Lime granules trapped in ancient walls show Romans relied on a reactive hot-mix method to making concrete that could now inspire modern engineers
Ancient Romans built arched bridges, waterproof port infrastructure and aqueducts that enabled the rise of their empire and that are still standing—and often still used. They did so with a type of cement that is far sturdier than what is used today, but exactly how Roman cement was made was something of a mystery. Now researchers have found proof of an explanation they had proposed in 2023 that could offer insights into how to build longer-lasting concrete today.
In his first-century B.C.E. work De Architectura, Vitruvius, one of the most famous architects of the Roman Empire, described Roman cement as being made with what we today call slaked lime, or hydrated, heated limestone. But based on the discovery of the makeup of chunks called “lime clasts” found at a previous excavation in Pompeii, Massachusetts Institute of Technology environmental engineer Admir Masic and his colleagues proposed in a 2023 paper that ancient builders instead used a process called “hot mixing.” In this method, highly reactive quicklime (dry heated limestone) is mixed with volcanic ash and water, setting off a chemical reaction that produces heat and gives the material self-healing capabilities.

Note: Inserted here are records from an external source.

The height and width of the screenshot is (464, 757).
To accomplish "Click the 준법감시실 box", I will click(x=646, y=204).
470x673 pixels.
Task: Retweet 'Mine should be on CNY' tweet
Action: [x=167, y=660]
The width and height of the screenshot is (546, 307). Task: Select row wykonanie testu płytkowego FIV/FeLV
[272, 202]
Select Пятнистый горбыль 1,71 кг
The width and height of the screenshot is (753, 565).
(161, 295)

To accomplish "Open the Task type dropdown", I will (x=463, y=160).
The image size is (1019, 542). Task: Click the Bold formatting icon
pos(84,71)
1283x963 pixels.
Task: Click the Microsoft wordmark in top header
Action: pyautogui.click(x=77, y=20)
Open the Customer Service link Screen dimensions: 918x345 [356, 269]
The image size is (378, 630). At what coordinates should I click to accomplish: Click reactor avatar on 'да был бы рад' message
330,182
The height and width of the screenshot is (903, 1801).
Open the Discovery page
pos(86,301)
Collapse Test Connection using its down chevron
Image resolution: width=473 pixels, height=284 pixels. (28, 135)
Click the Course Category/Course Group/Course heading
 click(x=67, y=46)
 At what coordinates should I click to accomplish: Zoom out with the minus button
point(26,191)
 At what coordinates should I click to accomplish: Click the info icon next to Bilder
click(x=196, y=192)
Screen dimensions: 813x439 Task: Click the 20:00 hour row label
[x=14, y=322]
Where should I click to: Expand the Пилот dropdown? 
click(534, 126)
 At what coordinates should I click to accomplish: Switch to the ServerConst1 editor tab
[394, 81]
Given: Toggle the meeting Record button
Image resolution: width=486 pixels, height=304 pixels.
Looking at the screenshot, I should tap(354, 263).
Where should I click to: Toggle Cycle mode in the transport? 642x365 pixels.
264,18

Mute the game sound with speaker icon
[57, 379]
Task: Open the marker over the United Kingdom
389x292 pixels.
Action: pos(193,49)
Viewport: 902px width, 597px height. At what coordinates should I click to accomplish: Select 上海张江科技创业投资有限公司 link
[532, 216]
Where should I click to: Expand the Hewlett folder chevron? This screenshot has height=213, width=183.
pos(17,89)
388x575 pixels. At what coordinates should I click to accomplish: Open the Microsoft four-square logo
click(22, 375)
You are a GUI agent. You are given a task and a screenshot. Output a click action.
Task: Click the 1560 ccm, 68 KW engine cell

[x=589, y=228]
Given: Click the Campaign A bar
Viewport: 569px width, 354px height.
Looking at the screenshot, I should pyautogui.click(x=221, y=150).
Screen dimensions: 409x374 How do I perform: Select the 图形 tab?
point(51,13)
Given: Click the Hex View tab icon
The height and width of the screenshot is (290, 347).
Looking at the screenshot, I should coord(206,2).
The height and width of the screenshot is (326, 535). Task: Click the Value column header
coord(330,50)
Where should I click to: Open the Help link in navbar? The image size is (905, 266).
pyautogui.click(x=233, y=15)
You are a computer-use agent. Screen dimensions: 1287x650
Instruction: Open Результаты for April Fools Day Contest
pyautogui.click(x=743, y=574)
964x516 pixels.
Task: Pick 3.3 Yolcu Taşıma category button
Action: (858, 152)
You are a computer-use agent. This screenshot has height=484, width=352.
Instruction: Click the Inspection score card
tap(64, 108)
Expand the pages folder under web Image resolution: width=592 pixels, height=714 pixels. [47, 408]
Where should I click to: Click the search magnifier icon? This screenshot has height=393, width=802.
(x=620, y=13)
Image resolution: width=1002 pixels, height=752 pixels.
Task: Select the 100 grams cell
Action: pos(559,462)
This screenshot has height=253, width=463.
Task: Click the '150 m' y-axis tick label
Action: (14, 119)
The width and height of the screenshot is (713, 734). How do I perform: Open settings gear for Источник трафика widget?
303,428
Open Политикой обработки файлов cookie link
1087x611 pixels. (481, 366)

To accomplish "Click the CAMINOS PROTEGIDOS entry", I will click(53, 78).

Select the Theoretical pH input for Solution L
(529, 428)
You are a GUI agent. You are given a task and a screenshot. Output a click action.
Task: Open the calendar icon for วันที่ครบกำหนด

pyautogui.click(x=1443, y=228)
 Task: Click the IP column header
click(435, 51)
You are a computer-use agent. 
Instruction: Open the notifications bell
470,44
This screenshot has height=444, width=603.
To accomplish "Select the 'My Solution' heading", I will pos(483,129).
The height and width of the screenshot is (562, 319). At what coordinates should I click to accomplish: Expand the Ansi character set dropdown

To reaffirm his discovery, Masic and his team returned to Pompeii in 2024 and visited a house that was under renovation when Mount Vesuvius erupted, freezing the place in time. “I literally felt like I was a worker in 79 C.E.,” Masic says.
Inside one of the rooms, among stones, roof tiles and tools, the researchers found large piles of dry, premixed mortar ingredients—a blend of volcanic ash and granules of quicklime—waiting to be hydrated and applied to walls, Masic says.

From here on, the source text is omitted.